В 1917 г. борьба Империи и Революции разрешилась (возможно, не окончательно). И настал в петербургской истории краткий период, на котором в завершение этого размышления хочется задержаться в связи с нашей темой петербургского пейзажа. Это сумеречные первые пореволюционные годы 19181920, о которых столь многие замечательные свидетели вспоминали со странным восторгом. "На моих глазах город умирал смертью необычайной красоты" (Мстислав Добужинский). "Кто посетил его в страшные смертные годы 1918–1920, тот видел, как вечность проступает сквозь тление (…) В городе, осиянном небывалыми зорями, остались одни дворцы и призраки" (Георгий Федотов). "Зелень делает всё большие завоевания. Весною трава покрыла более не защищаемые площади и улицы. Воздух стал удивительно чист и прозрачен. (…) Петербург словно омылся (…) Чётче стали линии берегов Невы, голубая поверхность которой еще никогда не казалась так чиста. И в эти минуты город кажется таким прекрасным, как никогда. Тихая Равенна".
Я позволю себе прибавить к этим письменным свидетельствам устное, слышанное мною в 70–е годы от Александры Ивановны Вагиновой, вдовы Константина Вагинова. Вагинов сравнивал революционный Петербург с Римом последних времён, разорённым варварами, когда в нём осталось несколько сот жителей и по дикому городу бегали волки, но стояли те же дворцы и храмы.

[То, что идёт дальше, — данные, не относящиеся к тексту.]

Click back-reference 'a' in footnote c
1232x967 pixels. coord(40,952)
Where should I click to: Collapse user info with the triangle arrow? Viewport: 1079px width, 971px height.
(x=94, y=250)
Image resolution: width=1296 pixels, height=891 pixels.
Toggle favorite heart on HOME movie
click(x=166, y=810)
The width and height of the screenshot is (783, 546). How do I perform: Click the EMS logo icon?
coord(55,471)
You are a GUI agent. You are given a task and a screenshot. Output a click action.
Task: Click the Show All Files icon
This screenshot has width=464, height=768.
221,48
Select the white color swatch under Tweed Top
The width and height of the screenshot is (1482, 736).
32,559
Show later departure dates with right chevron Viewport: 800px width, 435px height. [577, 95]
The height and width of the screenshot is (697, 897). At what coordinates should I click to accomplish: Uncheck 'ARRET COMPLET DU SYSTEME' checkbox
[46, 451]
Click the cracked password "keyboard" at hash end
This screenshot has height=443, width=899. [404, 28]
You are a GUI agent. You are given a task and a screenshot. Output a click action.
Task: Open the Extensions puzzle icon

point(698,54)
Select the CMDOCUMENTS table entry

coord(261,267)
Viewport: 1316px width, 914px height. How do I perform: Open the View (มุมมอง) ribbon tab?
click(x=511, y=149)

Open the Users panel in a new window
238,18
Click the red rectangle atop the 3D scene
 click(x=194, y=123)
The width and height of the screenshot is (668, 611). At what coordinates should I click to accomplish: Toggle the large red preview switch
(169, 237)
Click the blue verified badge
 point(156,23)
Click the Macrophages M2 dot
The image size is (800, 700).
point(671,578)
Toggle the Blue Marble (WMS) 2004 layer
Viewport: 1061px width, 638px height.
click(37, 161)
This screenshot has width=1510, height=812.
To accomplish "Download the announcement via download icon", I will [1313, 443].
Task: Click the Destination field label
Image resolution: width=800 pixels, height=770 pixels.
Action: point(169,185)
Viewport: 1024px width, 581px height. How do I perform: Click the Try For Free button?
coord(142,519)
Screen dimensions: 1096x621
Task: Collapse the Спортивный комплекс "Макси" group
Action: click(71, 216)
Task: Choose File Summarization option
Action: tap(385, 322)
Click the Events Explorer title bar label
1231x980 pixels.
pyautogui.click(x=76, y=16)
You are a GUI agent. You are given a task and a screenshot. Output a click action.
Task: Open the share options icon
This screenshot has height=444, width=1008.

Усиленно-пейзажные впечатления, переплетённые со смертными мотивами, и эти итальянско-античные, римско-равеннские ассоциации – особенность этого парадоксального любования опустевшим городом, в котором неожиданно катастрофически подтверждалось его гордое самоназвание – Северная Пальмира (классические руины в пустыне). Страшные события вернули "петербургскому пейзажу первоначальную прелесть", потому что можно теперь "любоваться тем, чем любовались сто и двести лет тому назад, – Невой, которой возвращена почти целиком её ширь, её раздолье, её пустынность. Ведь и смерть и агония имеют свою великую прелесть" (Александр Бенуа). В Петрополе прозрачном мы умрём – в близком предвидении этих времён писал (в 1916 г.) Мандельштам.
"Исчезновение обычной жизни, обволакивавшей здания, как бы выпустило на свободу собственный художественный смысл импозантной петербургской архитектуры, и он заполнил всё обозримое пространство – то самое, где погибали вещи и где не могли больше находиться люди" – так объясняет историческую атмосферу этих впечатлений искусствовед-исследователь петербургского пространства. "Дворец без царя", по Битову, в комплексе петербургских трагических парадоксов.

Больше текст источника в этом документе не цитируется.